The sound echoed from invisible rock walls as they slid down a long slope of spilling sand into concealing darkness. The sand drifted them to a stop in a final wash of gentle movement. Odrade, in sand up to her knees, extricated herself and pulled Sheeana with her onto a hard surface.

Sheeana started to speak but Odrade said: “Hush! Listen!”

There was a grating disturbance off to the left.

“Waff?”

“I’m in it up to my waist.” There was terror in his voice.

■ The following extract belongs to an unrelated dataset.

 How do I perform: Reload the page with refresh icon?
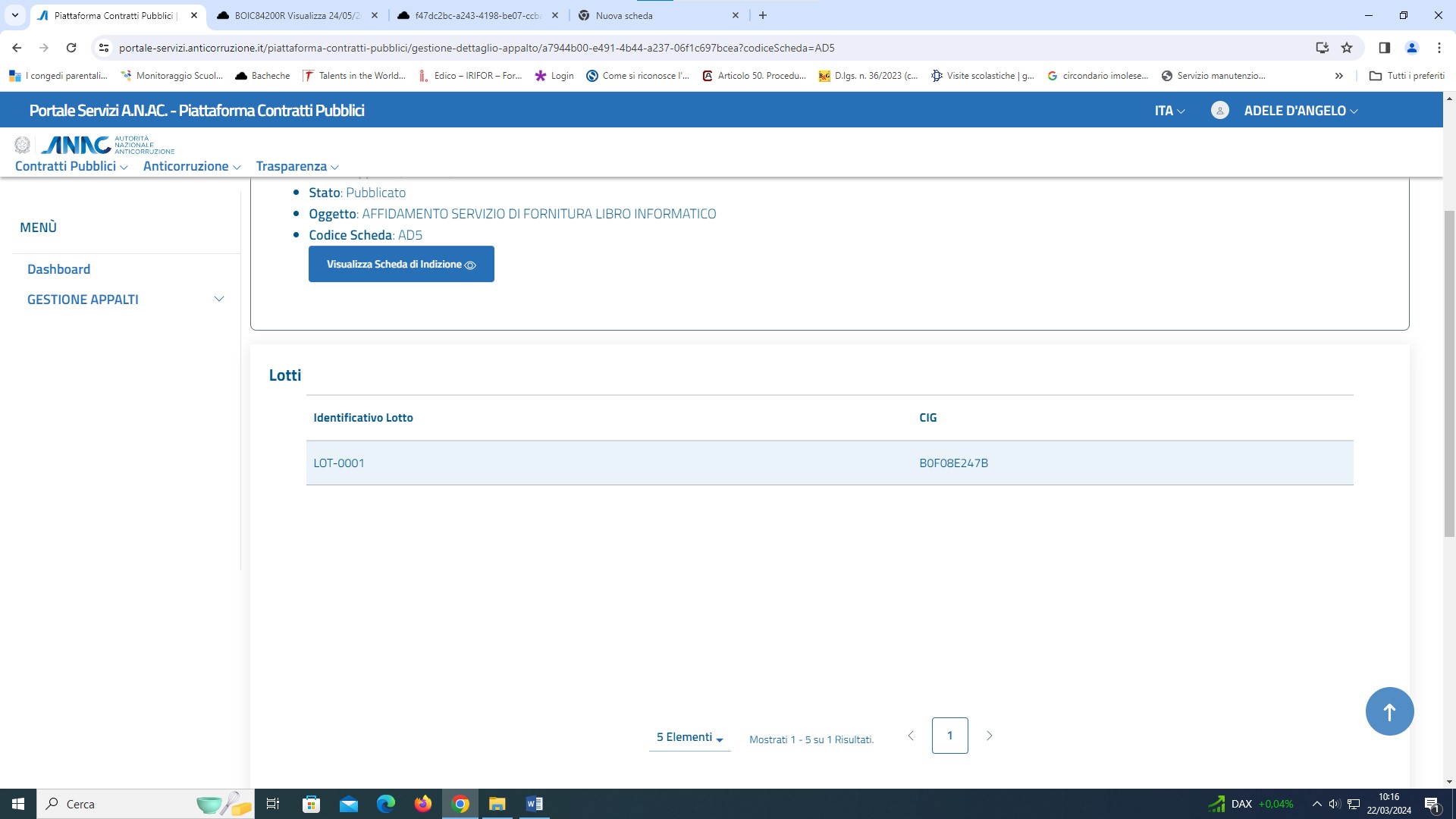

Odrade spoke dryly. “God must want it that way. Pull yourself out gently. It feels like rock under our feet. Gently now! We don’t need another avalanche.”

As her eyes adjusted, Odrade looked up the sand slope down which they had tumbled. The opening where they had entered this place was a distant slit of dusky gold far away above them.

“Mother,” Sheeana whispered. “I’m scared.”

“Say the Litany Against Fear,” Odrade ordered. “And be still. Our friends know we are here. They will help us get out.”

“God has brought us to this place,” Waff said.